Install Packs!

In [None]:
!pip install --upgrade pip
!pip install transformers sentence-transformers torch torchvision torchaudio networkx scikit-learn numpy pandas tqdm
!pip install torch-geometric

Imports!!

In [None]:
import random
import itertools
import math
from collections import defaultdict
from typing import List, Tuple, Dict

import numpy as np
import pandas as pd
import networkx as nx
from sklearn.metrics.pairwise import cosine_similarity
from sklearn.preprocessing import normalize

import torch
import torch.nn as nn
import torch.nn.functional as F
from torch.optim import Adam

from tqdm.auto import tqdm

# PyG
import torch_geometric
from torch_geometric.data import Data
from torch_geometric.nn import GATConv

# Transformers (mBERT)
from transformers import AutoTokenizer, AutoModel
# better than me... blood orange is incredible!

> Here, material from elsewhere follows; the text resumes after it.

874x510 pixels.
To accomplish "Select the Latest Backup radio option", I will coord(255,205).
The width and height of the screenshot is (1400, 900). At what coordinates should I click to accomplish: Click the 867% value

Multiparallel Corpus (synthetic)

In [None]:
# Small synthetic vocabulary with translations for English -> other languages.
synthetic_vocab = [
    ("cat", "Katze", "gato", "γάτα"),
    ("dog", "Hund", "perro", "σκύλος"),
    ("house", "Haus", "casa", "σπίτι"),
    ("blue", "blau", "azul", "μπλε"),
    ("eat", "essen", "comer", "τρώω"),
    ("sleep", "schlafen", "dormir", "κοιμάμαι"),
    ("small", "klein", "pequeño", "μικρό"),
    ("big", "groß", "grande", "μεγάλο"),
    ("man", "Mann", "hombre", "άνδρας"),
    ("woman", "Frau", "mujer", "γυναίκα"),
    ("see", "sehen", "ver", "βλέπω"),
    ("love", "lieben", "amar", "αγαπώ"),
]

# synthetic sentences by sampling small templates
templates = [
    ("The {a} is {adj}", "{a} ist {adj}", "El {a} es {adj}", "Η {a} είναι {adj}"),
    ("A {adj} {a}", "Ein {adj} {a}", "Un {adj} {a}", "Ένα {adj} {a}"),
    ("I {v} the {a}", "Ich {v} die {a}", "Yo {v} al {a}", "Εγώ {v} το {a}"),
    ("The {a} and the {b}", "Die {a} und die {b}", "El {a} y el {b}", "Η {a} και η {b}"),
]

lang_index = {"en": 0, "de": 1, "es": 2, "el": 3}

def build_sentence_pair(template):
    # chose two distinct nouns and one adjective and one verb
    nouns = random.sample(synthetic_vocab, 2)
    adj = random.choice([w for w in synthetic_vocab if w[0] in ("small","big","blue")])
    verb = random.choice([w for w in synthetic_vocab if w[0] in ("eat","sleep","see","love")])
    # Fill template
    en_t, de_t, es_t, el_t = template
    a_en = nouns[0][0]; b_en = nouns[1][0]; adj_en = adj[0]; v_en = verb[0]
    a_de = nouns[0][1]; b_de = nouns[1][1]; adj_de = adj[1]; v_de = verb[1]
    a_es = nouns[0][2]; b_es = nouns[1][2]; adj_es = adj[2]; v_es = verb[2]
    a_el = nouns[0][3]; b_el = nouns[1][3]; adj_el = adj[3]; v_el = verb[3]
    # Simple formatting
    en = en_t.format(a=a_en, b=b_en, adj=adj_en, v=v_en)
    de = de_t.format(a=a_de, b=b_de, adj=adj_de, v=v_de)
    es = es_t.format(a=a_es, b=b_es, adj=adj_es, v=v_es)
    el = el_t.format(a=a_el, b=b_el, adj=adj_el, v=v_el)
    return {"en": en, "de": de, "es": es, "el": el}

# Build a dataset of sentence quadruples
random.seed(42)
num_sentences = 200  # size; increase if you want
corpus = []
for _ in range(num_sentences):
    templ = random.choice(templates)
    corpus.append(build_sentence_pair(templ))

# Quick peek
for i in range(5):
    print(corpus[i])


{'en': 'The cat is blue', 'de': 'Katze ist blau', 'es': 'El gato es azul', 'el': 'Η γάτα είναι μπλε'}
{'en': 'A big love', 'de': 'Ein groß lieben', 'es': 'Un grande amar', 'el': 'Ένα μεγάλο αγαπώ'}
{'en': 'The cat and the love', 'de': 'Die Katze und die lieben', 'es': 'El gato y el amar', 'el': 'Η γάτα και η αγαπώ'}
{'en': 'A blue man', 'de': 'Ein blau Mann', 'es': 'Un azul hombre', 'el': 'Ένα μπλε άνδρας'}
{'en': 'The blue and the big', 'de': 'Die blau und die groß', 'es': 'El azul y el grande', 'el': 'Η μπλε και η μεγάλο'}


Tokenize... token-level objects(nodes)

In [None]:
# Tokenize simply by whitespace
# EMBEDDINGS; mBERT tokenization and map word -> averaged subword embeddings.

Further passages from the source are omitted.